Saved entries
------------------------------------------------------------------------
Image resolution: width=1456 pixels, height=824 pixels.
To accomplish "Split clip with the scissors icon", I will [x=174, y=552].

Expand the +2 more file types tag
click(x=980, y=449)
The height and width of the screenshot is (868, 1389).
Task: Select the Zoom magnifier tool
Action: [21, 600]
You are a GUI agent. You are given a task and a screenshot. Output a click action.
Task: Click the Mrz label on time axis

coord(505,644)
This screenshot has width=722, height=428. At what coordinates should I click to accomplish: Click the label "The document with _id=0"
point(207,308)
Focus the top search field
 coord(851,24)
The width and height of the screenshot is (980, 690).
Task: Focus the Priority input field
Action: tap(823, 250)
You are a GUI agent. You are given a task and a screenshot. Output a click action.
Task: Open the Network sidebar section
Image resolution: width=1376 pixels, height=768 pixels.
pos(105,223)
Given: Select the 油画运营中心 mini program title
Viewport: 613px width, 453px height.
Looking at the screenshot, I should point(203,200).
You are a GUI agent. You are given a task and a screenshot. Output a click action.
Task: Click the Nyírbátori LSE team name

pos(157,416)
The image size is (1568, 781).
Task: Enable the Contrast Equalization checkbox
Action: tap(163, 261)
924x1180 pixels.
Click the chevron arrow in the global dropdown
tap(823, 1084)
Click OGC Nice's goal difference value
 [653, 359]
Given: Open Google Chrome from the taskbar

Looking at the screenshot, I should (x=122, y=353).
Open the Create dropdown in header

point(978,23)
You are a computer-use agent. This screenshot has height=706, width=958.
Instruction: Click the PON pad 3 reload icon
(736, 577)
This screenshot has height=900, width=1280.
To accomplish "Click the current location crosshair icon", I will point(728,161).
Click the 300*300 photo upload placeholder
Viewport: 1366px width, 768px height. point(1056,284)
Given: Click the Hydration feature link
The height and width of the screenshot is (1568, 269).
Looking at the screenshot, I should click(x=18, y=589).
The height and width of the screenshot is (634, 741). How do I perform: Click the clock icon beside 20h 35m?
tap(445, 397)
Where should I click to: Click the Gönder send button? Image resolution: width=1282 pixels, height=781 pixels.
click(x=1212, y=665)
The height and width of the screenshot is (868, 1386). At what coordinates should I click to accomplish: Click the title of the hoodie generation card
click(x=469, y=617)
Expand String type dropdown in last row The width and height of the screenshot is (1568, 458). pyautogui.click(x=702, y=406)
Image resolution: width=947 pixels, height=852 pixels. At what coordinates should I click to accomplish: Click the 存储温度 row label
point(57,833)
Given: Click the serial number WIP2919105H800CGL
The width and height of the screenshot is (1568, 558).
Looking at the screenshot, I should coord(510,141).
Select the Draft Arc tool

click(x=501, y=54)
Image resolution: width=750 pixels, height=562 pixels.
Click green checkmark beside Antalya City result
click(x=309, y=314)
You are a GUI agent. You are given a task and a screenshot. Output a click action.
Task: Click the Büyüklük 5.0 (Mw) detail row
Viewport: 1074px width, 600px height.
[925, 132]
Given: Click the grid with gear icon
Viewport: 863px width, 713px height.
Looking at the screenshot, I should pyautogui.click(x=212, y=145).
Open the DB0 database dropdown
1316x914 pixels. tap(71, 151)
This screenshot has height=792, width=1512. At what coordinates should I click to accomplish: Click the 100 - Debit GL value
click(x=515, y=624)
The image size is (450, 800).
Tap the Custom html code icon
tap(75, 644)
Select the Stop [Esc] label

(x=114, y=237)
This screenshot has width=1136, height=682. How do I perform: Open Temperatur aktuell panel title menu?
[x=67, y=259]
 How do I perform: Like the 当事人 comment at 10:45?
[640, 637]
------------------------------------------------------------------------
TASK DESCRIPTION
Return, word for word, the lines of the data above from the line with "Image resolution: width=1376" through the line with "Given: Click the serial", inclusive.

EXERCISE RESPONSE
Image resolution: width=1376 pixels, height=768 pixels.
pos(105,223)
Given: Select the 油画运营中心 mini program title
Viewport: 613px width, 453px height.
Looking at the screenshot, I should point(203,200).
You are a GUI agent. You are given a task and a screenshot. Output a click action.
Task: Click the Nyírbátori LSE team name

pos(157,416)
The image size is (1568, 781).
Task: Enable the Contrast Equalization checkbox
Action: tap(163, 261)
924x1180 pixels.
Click the chevron arrow in the global dropdown
tap(823, 1084)
Click OGC Nice's goal difference value
 [653, 359]
Given: Open Google Chrome from the taskbar

Looking at the screenshot, I should (x=122, y=353).
Open the Create dropdown in header

point(978,23)
You are a computer-use agent. This screenshot has height=706, width=958.
Instruction: Click the PON pad 3 reload icon
(736, 577)
This screenshot has height=900, width=1280.
To accomplish "Click the current location crosshair icon", I will point(728,161).
Click the 300*300 photo upload placeholder
Viewport: 1366px width, 768px height. point(1056,284)
Given: Click the Hydration feature link
The height and width of the screenshot is (1568, 269).
Looking at the screenshot, I should click(x=18, y=589).
The height and width of the screenshot is (634, 741). How do I perform: Click the clock icon beside 20h 35m?
tap(445, 397)
Where should I click to: Click the Gönder send button? Image resolution: width=1282 pixels, height=781 pixels.
click(x=1212, y=665)
The height and width of the screenshot is (868, 1386). At what coordinates should I click to accomplish: Click the title of the hoodie generation card
click(x=469, y=617)
Expand String type dropdown in last row The width and height of the screenshot is (1568, 458). pyautogui.click(x=702, y=406)
Image resolution: width=947 pixels, height=852 pixels. At what coordinates should I click to accomplish: Click the 存储温度 row label
point(57,833)
Given: Click the serial number WIP2919105H800CGL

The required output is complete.